Merkez Bankası’nın rezervleri de son periyotta bilhassa 35 milyar doların üzerinde bir artışla 126 milyar doları aşmıştır.

Bir ekonomiyi değerlendirirken yalnızca kimi göstergeleri göz önünde bulundurup geri kalanı göz arkası etmek gerçek bir yaklaşım değildir. Kurlarda son devirde yaşanan hareketlenmeyi yalnızca siyaset faizi çerçevesine bağlamak son derece yanlıştır ve Türkiye’nin büyüme, ihracat, cari istikrar ve mali disiplinde sağladığı başarıyı yok sayma manasına gelir.

Salgının getirdiği harikulâde şartlarla birlikte yalnızca Türkiye’de değil pek çok ülkede siyaset faizinin enflasyonun altında yer aldığı bir periyottan geçmekteyiz. ABD, Almanya, İngiltere, Fransa, G. Kore, Brezilya, Endonezya, Macaristan, Polonya ve Rusya üzere pek çok iktisatta negatif gerçek siyaset faizi uygulanmaktadır. Ayrıyeten siyaset faizinin yüksek olduğu periyotlarda de kurlarda hareketlenmeler görülebilmektedir.

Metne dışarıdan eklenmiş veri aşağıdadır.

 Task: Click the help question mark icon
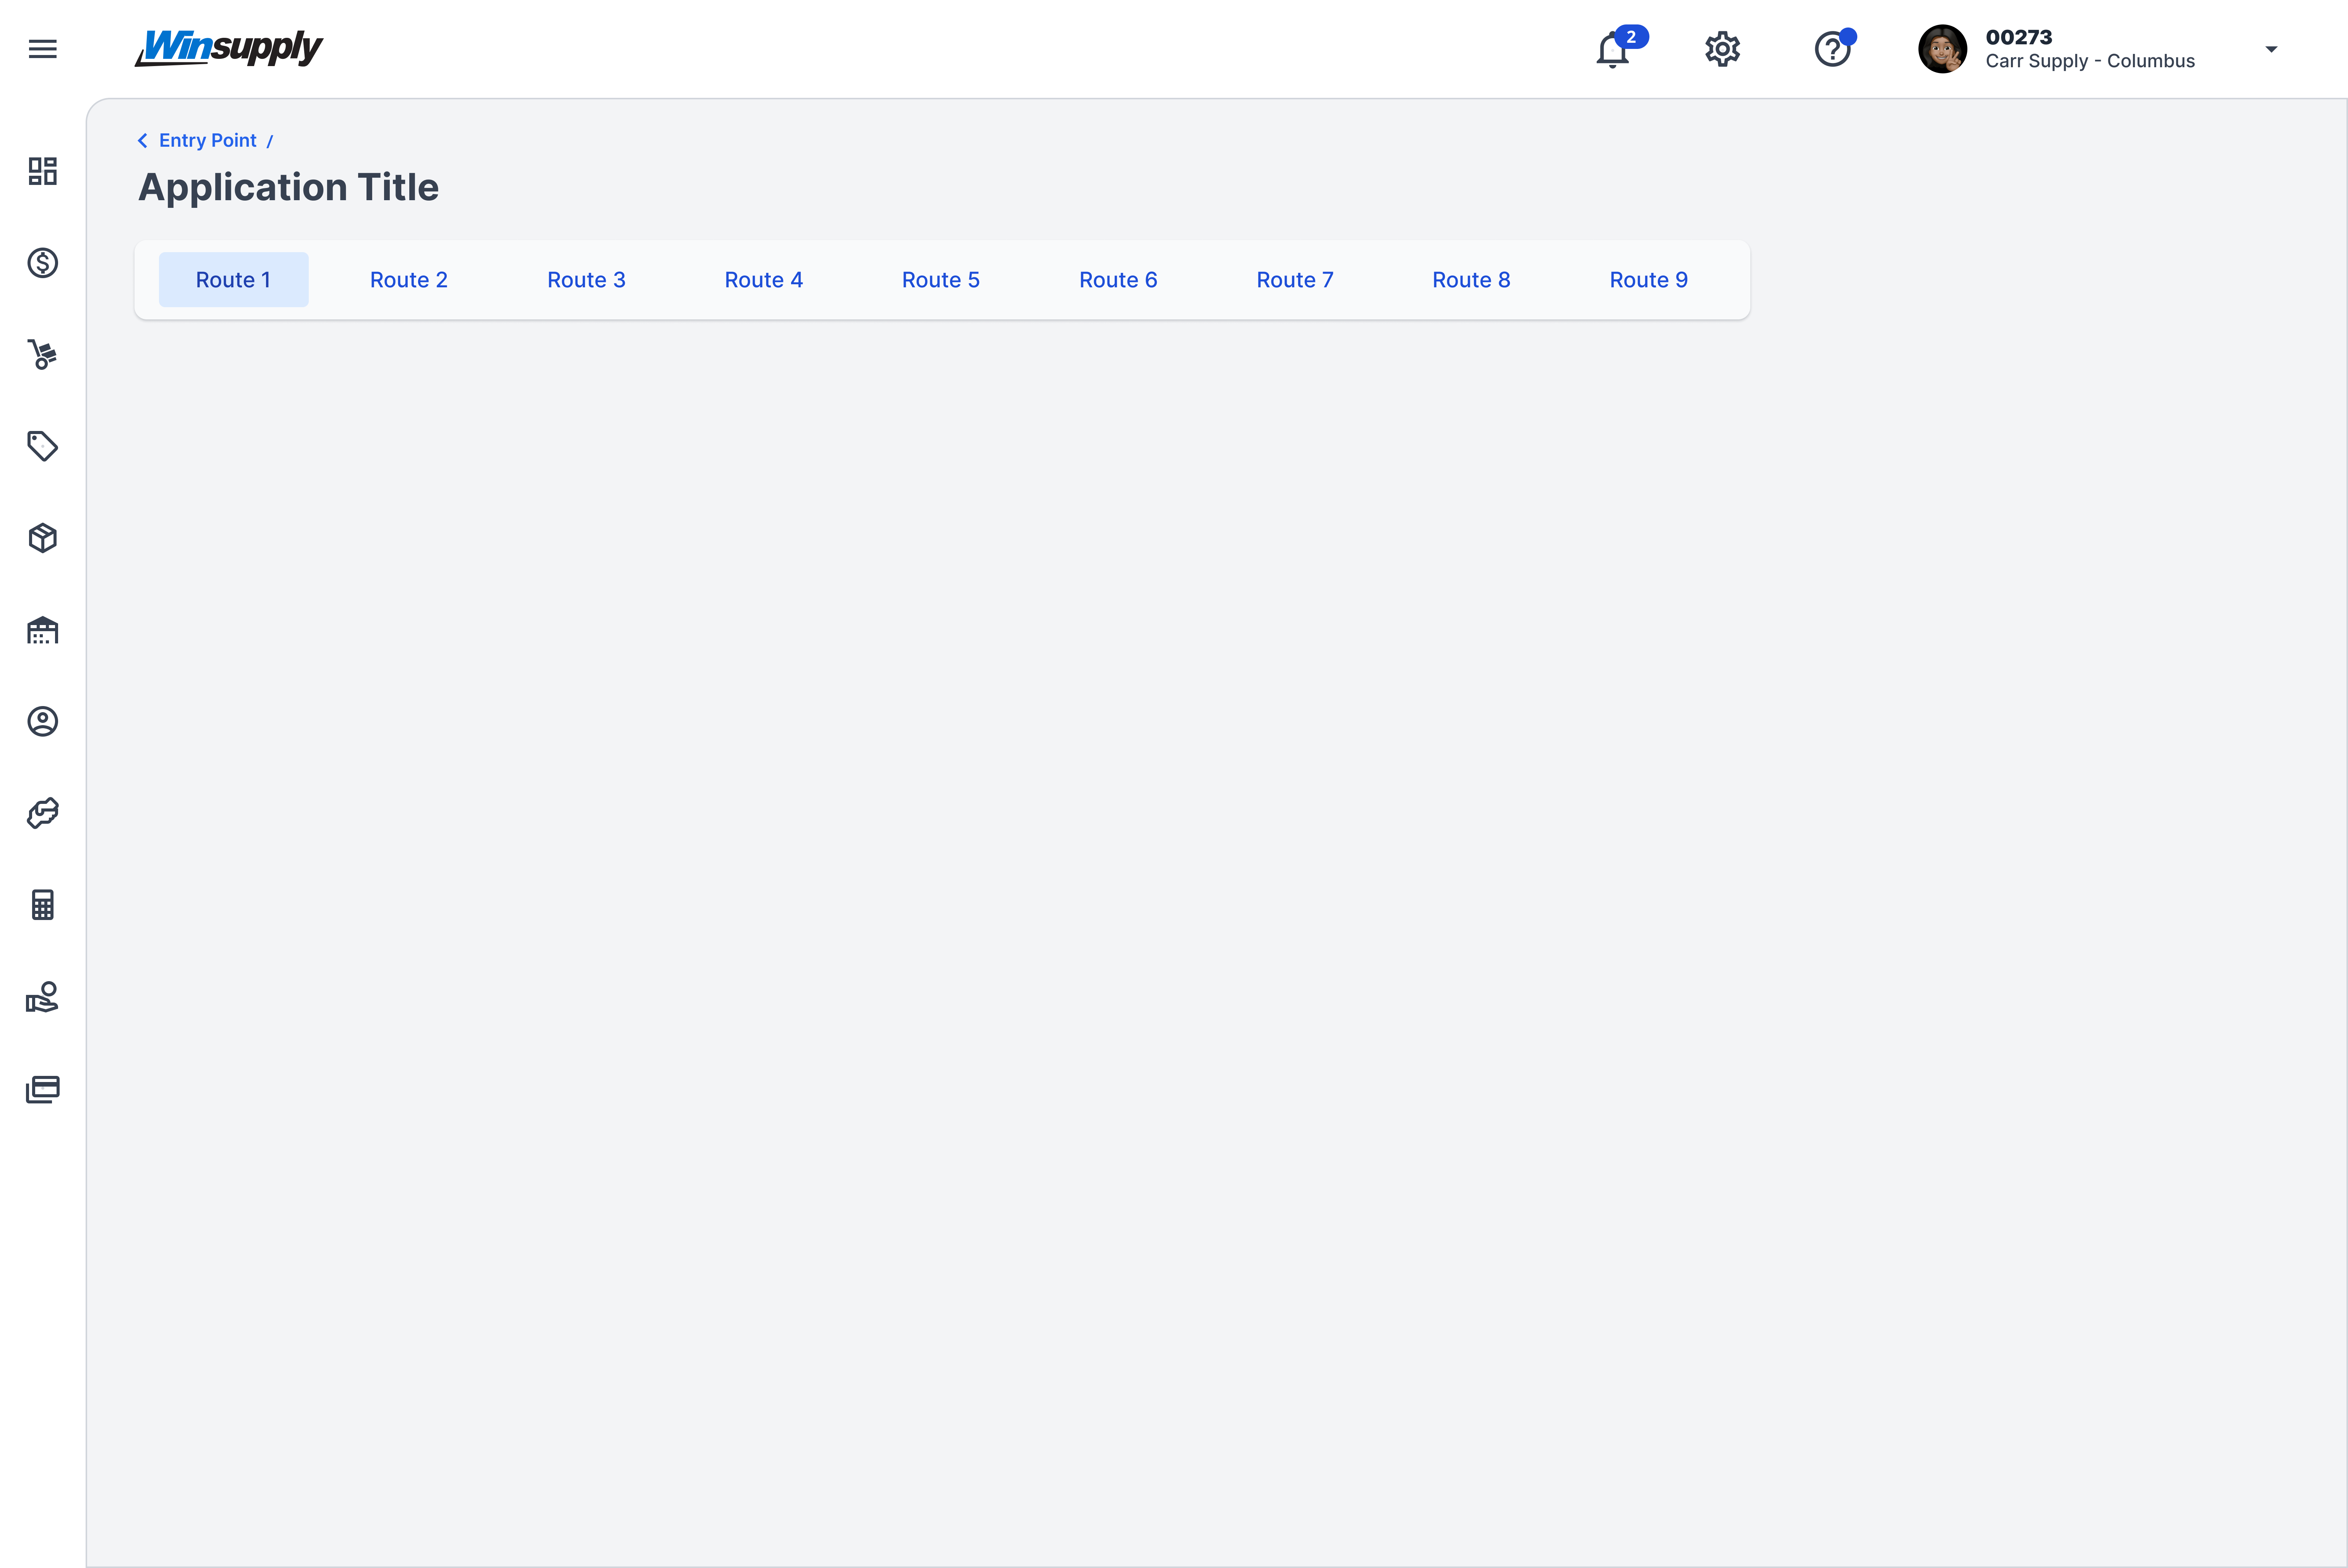coord(1832,49)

Son periyotta yaşanan gelişmeleri, doların dünyada güçleniyor olması, para ünitemize karşı yapılan spekülatif ve manipülatif hareketler ve ülkemizin döviz talebini artıran etmenler çerçevesinde ele almak gerekir. Gelişmiş ülkelerin sıkılaştırma programını devreye alacağı beklentisiyle dolarda başka tüm ülke para üniteleri karşısında bir yükselme kelam hususudur. Hakikaten geçtiğimiz günlerde euro/dolar paritesi 1,12 düzeylerine kadar gerilemiştir.

Global tesirler ve ekonomik kırılganlıkların şuurundayız. Bunun üstesinden gelecek olan da bizleriz.

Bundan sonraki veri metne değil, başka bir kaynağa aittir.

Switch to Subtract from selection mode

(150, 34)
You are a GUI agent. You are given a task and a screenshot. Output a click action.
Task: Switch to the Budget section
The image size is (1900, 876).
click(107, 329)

Bir çok göstergede tekrar yeterli düzeyleri yakaladığımız bu periyotta para ünitemiz manipülatif ataklara maruz kalmaktadır. Son periyottaki kur hareketleri ekonomimizin gerçeklerine uygun değildir. Bu manipülasyon teşebbüslerinin bize olduğu kadar bunu yönlendirenlere de artan bir maliyeti vardır ve ekonomimize kelamda diz çöktürmek isteyenler için de sürdürülebilir değildir.

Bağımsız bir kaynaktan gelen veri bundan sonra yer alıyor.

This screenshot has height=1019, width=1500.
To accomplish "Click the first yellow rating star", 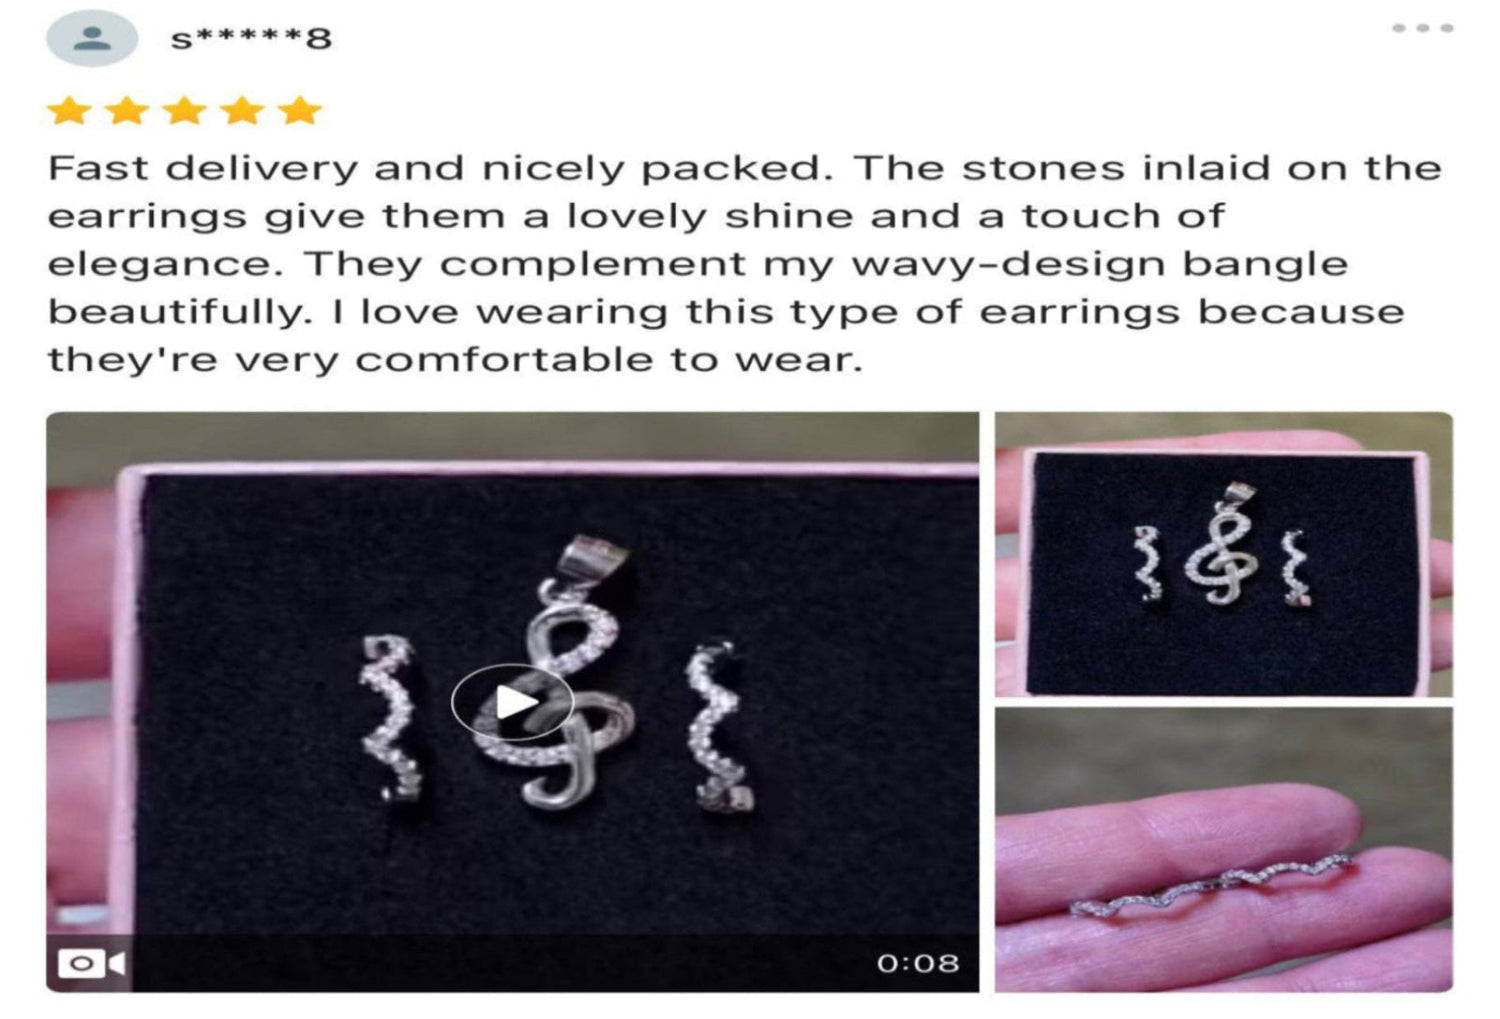I will coord(69,110).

Ülkemizin döviz gereksinimini en aza indirecek ve bu taarruzlara karşı en aza indirecek, bu ataklara karşı çok daha güçlü bir ekonomik yapıyı süratli bir formda tesis edeceğiz.

Kaynak: Sözcü

Bir yanıt yazın

Your email address will not be published.